University of Nevada, Las Vegas. Libraries

How does one become president of a synagogue? You never feel it coming. You have no idea that everybody's looking at you thinking, let's see if maybe she's a good one to put on the track. You don't know that's what they're doing until you become the president yourself and then you start doing that to all these other people. Believe me when I tell you, you don't choose it; it chooses you. I was very active. I was on the board of the Meadows School for eighteen years, which I always laugh and say people don't stay married in Las Vegas for eighteen years let alone be on a board for eighteen years. When my kids graduated I got off the board, in 2002, and I thought, well, what do I want to do with myself? I had started going to synagogue. Tom was in a poker group. They were all Jewish guys and they used to play on Friday nights at someone's house or the other. I thought, well, I could do a lot of things right now. I could go out with other girls, which kind of felt like a waste of time, or I could go shopping or I could...I don't know. Nothing came to mind and I felt that if I were going to be by myself that I just wanted to grow.
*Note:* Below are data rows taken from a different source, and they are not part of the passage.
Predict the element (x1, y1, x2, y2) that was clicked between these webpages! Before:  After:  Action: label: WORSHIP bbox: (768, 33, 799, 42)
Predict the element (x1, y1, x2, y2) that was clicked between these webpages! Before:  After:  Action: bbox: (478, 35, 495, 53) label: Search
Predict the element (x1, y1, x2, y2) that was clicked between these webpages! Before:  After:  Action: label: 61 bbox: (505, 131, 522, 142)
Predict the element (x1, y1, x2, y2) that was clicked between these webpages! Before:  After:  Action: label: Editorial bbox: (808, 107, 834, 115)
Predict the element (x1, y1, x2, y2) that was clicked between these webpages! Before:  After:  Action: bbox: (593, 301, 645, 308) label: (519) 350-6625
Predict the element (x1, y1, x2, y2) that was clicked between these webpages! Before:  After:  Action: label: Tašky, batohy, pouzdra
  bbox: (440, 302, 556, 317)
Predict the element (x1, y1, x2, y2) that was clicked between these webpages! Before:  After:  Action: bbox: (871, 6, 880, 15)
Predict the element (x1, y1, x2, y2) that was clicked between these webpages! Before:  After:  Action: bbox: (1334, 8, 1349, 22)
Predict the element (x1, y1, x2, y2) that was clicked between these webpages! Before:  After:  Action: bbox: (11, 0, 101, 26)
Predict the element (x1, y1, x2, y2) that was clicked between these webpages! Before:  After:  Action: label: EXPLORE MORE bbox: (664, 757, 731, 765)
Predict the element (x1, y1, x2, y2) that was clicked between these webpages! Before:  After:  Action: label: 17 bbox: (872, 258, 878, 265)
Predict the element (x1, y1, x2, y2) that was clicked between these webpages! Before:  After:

I didn't want to do something that would just keep me going out with girls for girls' night. What's that? It's okay once in a while. So I started going to synagogue by myself on Friday nights whenever they had poker [night], which they did every other week, I think. Rabbi saw me sitting there I suppose. I said to him when I was getting ready to get off the [Meadows] board, "If you're ever looking for a new board member, I'm leaving Meadows board and I'd love to sit on your board." The next thing I know I was on the board, and the next thing you know I was vice president, and the next thing you know I was the president.